I had the chance last week to read Wheelmen: Lance Armstrong, the Tour de France, and the Greatest Sports Conspiracy Ever, a page-turner with a bit of a hyperbolic subtitle. It is, obviously, about Lance Armstrong and the cover-up of his decades of doping and his rather vindictive streak against anyone who spoke out about him.
It was a great book, deconstructing the Myth of Armstrong--Cancer Survivor, Warrior, Beater of the French--that he built to insulate himself from accusations of doping. I was blown away at times by just how fiercely competitive the man is. In the end, when he agreed to do the Oprah interview and come clean (sort of) about his history of doping and general a-holeishness, it wasn't to alleviate some burden on his soul or to try to seek restitution and move forward with his life, but because he hoped that it would shorten his lifetime ban from competition and allow him to be a professional triathlete. I still have trouble believing that he feels he did anything wrong. The last believer in the Armstrong myth might be Armstrong himself. Which is very sad and quite pathetic.
As I read I recalled how vigorously I defended Lance in the midst of his unworldly winning streak at the Tour. The accusations were out there, of course, but I never gave credence to a single one. And this wasn't merely because I wanted to believe that someone could come back from cancer and do something as incredible as what he was doing, but also because I had a very sharp ethnocentrism at the time that told me that Americans rule and all of those frogs griping about drugs are just sore that one of our boys went over their and whupped them at their own game. USA! USA! Rumors of Lance's douchiness were everywhere at the time, but he was OUR douche. So it was less a matter of thinking Lance was a great dude and more of a matter of thumbing our noses at the French. Which is very strange. And allows us to blind ourselves to horrible realities. But we all do this.
I listen to Rush Limbaugh some at work. Never on purpose. The guy I share on office with likes conservative radio and if I don't have something else on first I get to listen to Glenn Beck, Rush Limbaugh, and Dave Ramsey, the conservative trinity. President Obama could disarm Iran, get unemployment under 4%, balance the budget, and drink some of Rush's tea during a press conference and the next morning Limbaugh would still be calling him a wimpy socialist.
Limbaugh is an extreme example and it is only to illustrate the point. When our default is opposition we are blinded to glaring realities. Like the fact that Obama is probably not the antichrist.
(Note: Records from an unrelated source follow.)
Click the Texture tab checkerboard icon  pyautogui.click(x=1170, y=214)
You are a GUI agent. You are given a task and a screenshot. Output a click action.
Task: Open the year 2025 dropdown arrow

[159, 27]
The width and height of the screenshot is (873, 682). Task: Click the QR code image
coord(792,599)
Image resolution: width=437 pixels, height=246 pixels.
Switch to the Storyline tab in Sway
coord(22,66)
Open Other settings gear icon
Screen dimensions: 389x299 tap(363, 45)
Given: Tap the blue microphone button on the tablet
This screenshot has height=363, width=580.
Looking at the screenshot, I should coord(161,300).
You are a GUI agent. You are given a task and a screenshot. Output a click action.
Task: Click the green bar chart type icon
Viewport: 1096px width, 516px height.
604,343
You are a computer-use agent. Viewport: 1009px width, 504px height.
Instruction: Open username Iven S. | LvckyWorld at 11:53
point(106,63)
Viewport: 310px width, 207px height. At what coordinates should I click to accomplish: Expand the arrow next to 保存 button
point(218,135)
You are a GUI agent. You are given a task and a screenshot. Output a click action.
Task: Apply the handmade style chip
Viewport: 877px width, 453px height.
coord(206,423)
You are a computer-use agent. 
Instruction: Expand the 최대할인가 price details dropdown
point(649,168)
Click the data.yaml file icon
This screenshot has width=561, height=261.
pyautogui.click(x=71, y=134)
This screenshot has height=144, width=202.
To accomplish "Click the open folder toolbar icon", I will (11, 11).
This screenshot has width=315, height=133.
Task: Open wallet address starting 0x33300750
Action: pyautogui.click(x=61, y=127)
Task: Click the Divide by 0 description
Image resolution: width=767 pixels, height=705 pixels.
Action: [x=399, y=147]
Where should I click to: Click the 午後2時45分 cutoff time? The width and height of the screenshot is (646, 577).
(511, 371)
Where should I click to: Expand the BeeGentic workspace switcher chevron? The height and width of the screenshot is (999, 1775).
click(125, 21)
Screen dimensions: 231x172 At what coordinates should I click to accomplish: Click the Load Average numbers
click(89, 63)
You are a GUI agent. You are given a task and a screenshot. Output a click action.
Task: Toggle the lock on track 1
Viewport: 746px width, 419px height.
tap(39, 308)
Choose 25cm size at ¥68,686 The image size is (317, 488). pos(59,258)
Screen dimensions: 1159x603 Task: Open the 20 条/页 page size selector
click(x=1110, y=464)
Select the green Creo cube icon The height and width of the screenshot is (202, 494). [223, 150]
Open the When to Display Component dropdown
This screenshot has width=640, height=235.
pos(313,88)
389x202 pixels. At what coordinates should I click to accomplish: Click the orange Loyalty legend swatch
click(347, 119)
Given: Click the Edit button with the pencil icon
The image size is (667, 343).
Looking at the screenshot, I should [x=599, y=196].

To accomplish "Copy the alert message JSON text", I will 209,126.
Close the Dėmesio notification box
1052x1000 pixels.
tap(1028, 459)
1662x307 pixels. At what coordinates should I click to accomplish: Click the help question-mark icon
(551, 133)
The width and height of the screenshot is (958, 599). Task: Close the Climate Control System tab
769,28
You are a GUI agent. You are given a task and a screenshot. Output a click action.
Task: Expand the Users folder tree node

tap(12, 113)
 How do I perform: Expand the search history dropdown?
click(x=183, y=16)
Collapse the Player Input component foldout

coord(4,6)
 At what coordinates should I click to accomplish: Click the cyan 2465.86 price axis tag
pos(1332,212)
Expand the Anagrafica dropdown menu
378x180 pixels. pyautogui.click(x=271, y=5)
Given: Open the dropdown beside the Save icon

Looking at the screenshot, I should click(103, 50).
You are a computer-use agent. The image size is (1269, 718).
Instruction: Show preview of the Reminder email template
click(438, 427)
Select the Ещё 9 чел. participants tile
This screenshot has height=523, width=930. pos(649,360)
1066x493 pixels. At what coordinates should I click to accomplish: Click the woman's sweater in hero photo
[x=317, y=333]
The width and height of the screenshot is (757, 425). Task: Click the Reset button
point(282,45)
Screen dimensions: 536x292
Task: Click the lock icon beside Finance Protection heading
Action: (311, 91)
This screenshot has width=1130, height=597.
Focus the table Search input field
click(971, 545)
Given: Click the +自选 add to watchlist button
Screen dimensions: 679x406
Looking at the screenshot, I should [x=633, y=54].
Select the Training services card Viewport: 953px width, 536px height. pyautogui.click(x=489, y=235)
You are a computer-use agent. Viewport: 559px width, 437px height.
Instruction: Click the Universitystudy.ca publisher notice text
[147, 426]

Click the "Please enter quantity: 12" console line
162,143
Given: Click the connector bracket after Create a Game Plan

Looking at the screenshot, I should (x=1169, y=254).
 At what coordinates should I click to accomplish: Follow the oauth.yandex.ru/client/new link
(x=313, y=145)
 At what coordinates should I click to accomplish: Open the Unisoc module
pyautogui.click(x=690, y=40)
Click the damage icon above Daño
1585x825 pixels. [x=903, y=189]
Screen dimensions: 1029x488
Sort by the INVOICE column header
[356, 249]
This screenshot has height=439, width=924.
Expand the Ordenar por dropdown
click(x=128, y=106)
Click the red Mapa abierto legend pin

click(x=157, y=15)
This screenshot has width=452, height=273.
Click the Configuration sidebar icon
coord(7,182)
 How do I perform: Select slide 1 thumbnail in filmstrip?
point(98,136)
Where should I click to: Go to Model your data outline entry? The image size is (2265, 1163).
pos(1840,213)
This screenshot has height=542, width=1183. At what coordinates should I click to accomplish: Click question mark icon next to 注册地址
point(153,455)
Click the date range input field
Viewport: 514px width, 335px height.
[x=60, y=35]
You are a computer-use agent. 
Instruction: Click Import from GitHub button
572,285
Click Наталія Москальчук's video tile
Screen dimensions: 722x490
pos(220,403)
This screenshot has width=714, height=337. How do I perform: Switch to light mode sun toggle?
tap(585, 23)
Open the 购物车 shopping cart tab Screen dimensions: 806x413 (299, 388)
Or that the French might have actual reasons for believing Armstrong is doping, such as HE FREAKING WAS THE WHOLE TIME! But when Obama=bad or French=arrogant + jealous then we get to skim over the harder truths. We can say, well I wouldn't Lance to date my daughter, but screw you Frenchies.
My guess is that most of the people who defended Lance for so long did so for the same reason. If it was a British guy who did the same thing or, God forbid, a Frenchman it barely would have registered over here. Who has heard of Miguel Indurain? But he was our national hero, and in the wake of 9/11 we were looking for national heroes. We were also pissed at the French. The timing makes sense and Lance exploited that well. But the shoe eventually dropped, as it had to. And those of who were so willfully blind for so long were confronted by a harsh light.